*What is needed*: Put the item lines from the one containing "Where should I" through the last line of the items into a JSON list of strings, one string per line, leaving out any blank lines.

*Entries*:
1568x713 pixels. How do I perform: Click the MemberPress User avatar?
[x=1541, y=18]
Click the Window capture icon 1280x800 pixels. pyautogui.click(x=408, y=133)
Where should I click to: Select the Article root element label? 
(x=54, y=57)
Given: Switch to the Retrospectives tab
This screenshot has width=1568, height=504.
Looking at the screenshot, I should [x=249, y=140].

*Worked answer*:
[
  "Where should I click to: Select the Article root element label? ",
  "(x=54, y=57)",
  "Given: Switch to the Retrospectives tab",
  "This screenshot has width=1568, height=504.",
  "Looking at the screenshot, I should [x=249, y=140]."
]